Mikhail e il suo rapporto con Colosso sono forse gli elementi migliori e da ricordare della storia. Laddove in precedenza il fratello maggiore di Colosso era stato dipinto come un semplice pazzo criminale e omicida a tutto tondo, messo di fronte ai legami familiari più cari si guadagna un apprezzabile approfondimento e una degna uscita di scena (definitiva quanto può esserlo un’uscita di scena nell’Universo Marvel, ovviamente!), aiutando al contempo Colosso a ritrovare la parte migliore di sé e a riscuotersi dai tormenti che lo angustiano da tempo. I riferimenti agli anni di gioventù tra i due fratelli sono sinceri e ben descritti, e donano a una vicenda appesantita da molti elementi macchinosi e soprannaturali una gradita dose di umanità e di semplicità.

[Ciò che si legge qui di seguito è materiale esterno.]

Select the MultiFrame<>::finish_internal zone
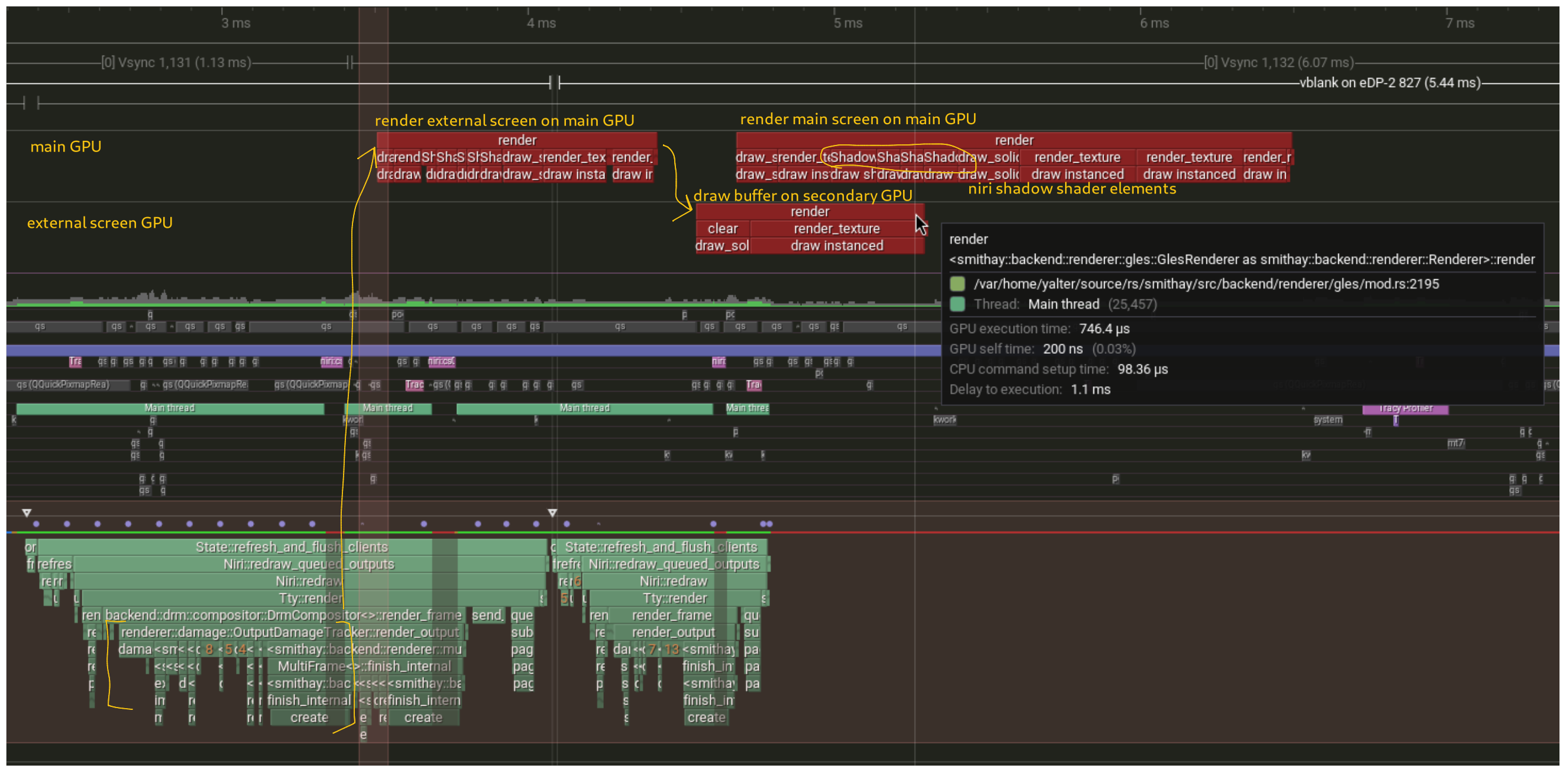Screen dimensions: 1566x772 364,666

A storia conclusa, la pecca principale di Bloodline sta forse proprio nel limbo in cui è finito non Mikhail, ma la premessa della serie stessa. La verbosità eccessiva usata per illustrare i meccanismi della trama avrebbe trovato una sua giustificazione se la storia fosse diventata una pietra fondante su cui costruire altro, ma così come stanno le cose, il capitolo della discendenza da Rasputin è stato aperto e chiuso in un’unica soluzione, e quindi si resta con l’impressione che alla costruzione di un background così complesso dovessero seguire degli sviluppi che non ci sono mai stati. Naturalmente, mai dire mai: può essere che in futuro qualcuno decida di riprendere le fila della discendenza di Rasputin e donare un doveroso seguito o una conclusione a questa storia, cosa che cambierebbe alla radice l’ottica con cui osservarla. Fino ad allora, tuttavia, possiamo solo considerarla una parentesi a tratti interessante ma tutt’altro che essenziale nello sviluppo del personaggio principale a cui era dedicata. Le scene di lotta e di riconciliazione tra fratelli e la presenza di un villain sempre intrigante ne fanno comunque una lettura piacevole, anche se non memorabile.